Dans ce protocole d’accord dont le syndicat libre des enseignants et chercheurs de Guinée (SLECG) et la fédération du syndicat professionnel de l’éducation (FSPE) étaient respectivement représentés par Souleymane Sy Savané et Balato Keita, les 40% correspondants au rétablissement de la valeur indiciaire à 1030 pour les enseignants et 977 pour les autres fonctionnaires, sont échelonnés comme suit : 10% en février 2018 ; 10% en octobre 2018 ; 10% en février 2019 et 10% en octobre 2019. Un protocole contesté par l’actuel SLECG version Aboubacar Soumah. Pour ce dernier et son groupe, il faut que le gouvernement applique les 40 % d’un seul coup ou à défaut en deux tranches.

Depuis donc la diffusion de ce communiqué, les réactions de cette corporation se multiplient à travers le pays. À Boké, le correspondant local de Guineematin.com a donné la parole à quelques enseignants. Et, dans l’ensemble, tous les enseignants interrogés restent fermes sur leur position. « Les 10 % ajoutés ne sont pas liés à notre mouvement de grève. Nous nous demandons 40% et non 10 », réagissent-ils.

Camara Aboubacar Bintiya

Monsieur Camara Aboubacar Bintiya est professeur de Français au collège Baralandé, rencontré dans une cafétéria de la ville de Boké, donne ses impressions : « ce n’est pas 10% que nous nous avons demandé. Nous réclamons les 40% que nous avons acquis depuis le temps de Lansana Conté. Si le gouvernement payait au moins les 20% on pouvait peut-être suspendre la grève pour attendre les 20 autres.
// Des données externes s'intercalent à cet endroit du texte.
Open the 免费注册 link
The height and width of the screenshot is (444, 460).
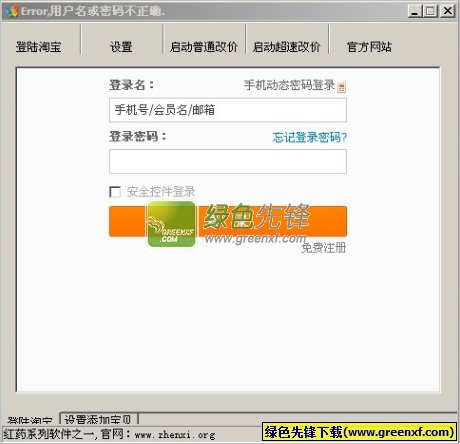[323, 248]
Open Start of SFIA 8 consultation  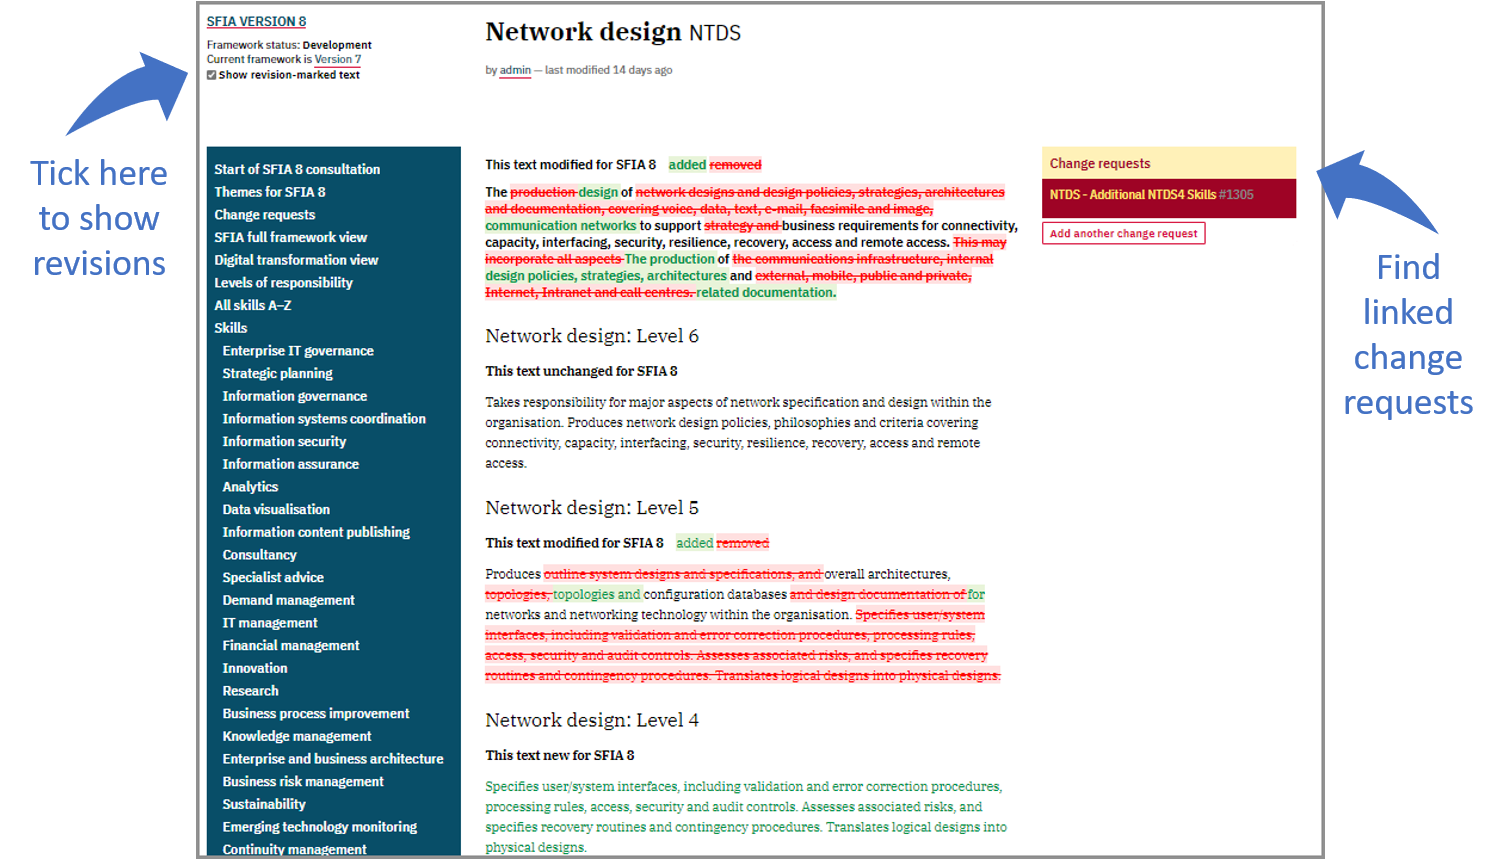click(x=297, y=169)
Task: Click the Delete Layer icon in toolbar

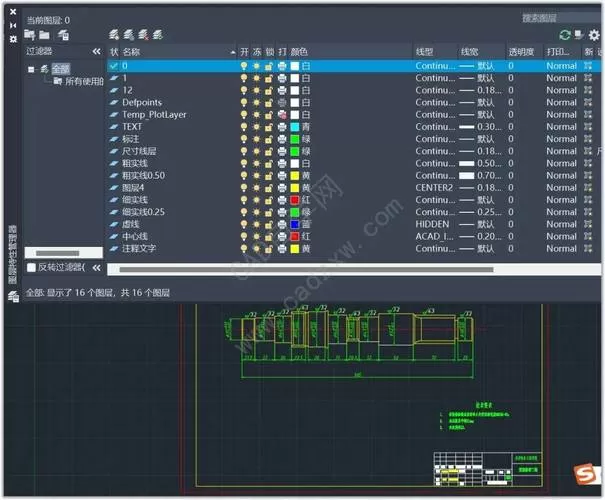Action: [x=143, y=35]
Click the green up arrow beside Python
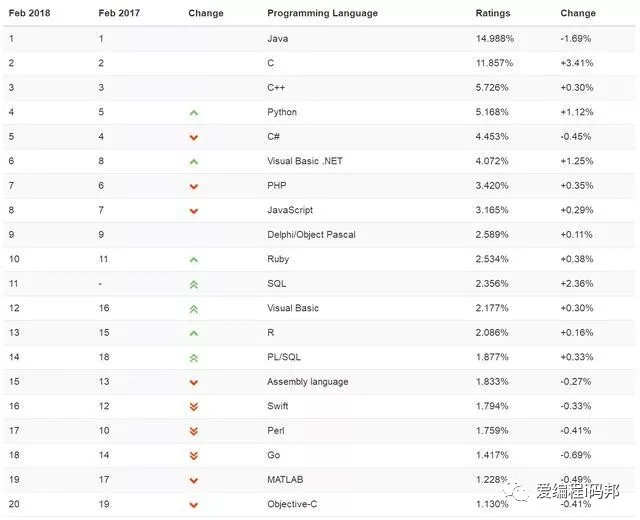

Mais cette annonce ne changera en aucun cas notre position, la grève continue jusqu’à la satisfaction totale de nos revendications. Le gouvernement a invité les parents d’élèves à libérer les enfants pour aller à l’école le lundi, mais s’ils vont à l’école et ne trouvent aucun enseignant, tout ce qu’ils feront c’est le gouvernement qui assumera la responsabilité », a lâché ce professeur plutôt coléreux que joyeux.

Mamadou Saliou Diallo

Pour sa part, monsieur Mamadou Saliou Diallo, professeur d’économie au lycée Yomboya de Boké invite le gouvernement de faire preuve de bonne foi en acceptant de payer les 40% qui constituent un dû de longue date : « le gouvernement n’a fait qu’appliquer le fameux accord du 09 octobre 2017, que nous nous avons contesté. Il faut rendre à césar ce qui appartient à César ! Les 40% là c’est un acquis qu’on a obtenu depuis le régime Conté. Le gouvernement devrait avoir la bonne foi de nous rendre notre dû. Retenez donc que les 10% ne changent rien sur notre position. Nous n’irons pas à l’école tant que nos revendications ne sont pas satisfaites », a martelé monsieur Diallo.

Même son de cloche chez cette femme institutrice dans une école primaire de la place qui intervient sous réserve d’anonymat : « si le gouvernement avait pitié de nous les enseignants, il allait nous rendre ce qu’il nous a retiré, les 40% au lieu de faire semblant qu’il y a eu augmentation de salaire. Or, ces 10% ne valent même pas 100.000 GNF chez certains enseignants. Que le gouvernement sache que la bonne formation des élèves est une fonction de la rémunération des enseignants. La grève continue ! », a-t-elle réaffirmé.

Sur la même lancée que ses prédécesseurs, monsieur Oumar Sylla, professeur de Français au collège Filira de Boké, qualifie l’acte gouvernemental d’un jeu de cache-cache. Il voit d’ailleurs paradoxal que le gouvernement annonce tantôt le non payement des salaires des enseignants grévistes, tantôt l’augmentation de 10% sur les salaires.

Oumar Sylla

« C’est un jeu que le gouvernement est en train de faire, mais les guinéens sont habitués à ce jeu. Tout leur problème c’est Aboubacar Soumah et pourtant ils savent pertinemment que la seule solution à ce problème c’est bien la même personne qu’ils refusent de reconnaitre sa légalité et sa légitimité. Il faut absolument appeler le général Aboubacar Soumah autour de la table et négocier avec lui. Les guinéens ont compris, on ne peut plus nous amadouer dans ce pays avec des jeux de mots. Alors moi je n’irai pas à l’école le lundi et je n’encourage pas mes élèves aussi d’y aller parce que la décision prise par le gouvernement est unilatérale. Pour une solution définitive, il faut que toutes les parties prenantes se retrouvent pour discuter du problème autour d’une même table. Sinon 10% ne signifie rien chez nous », a signé le sieur Sylla.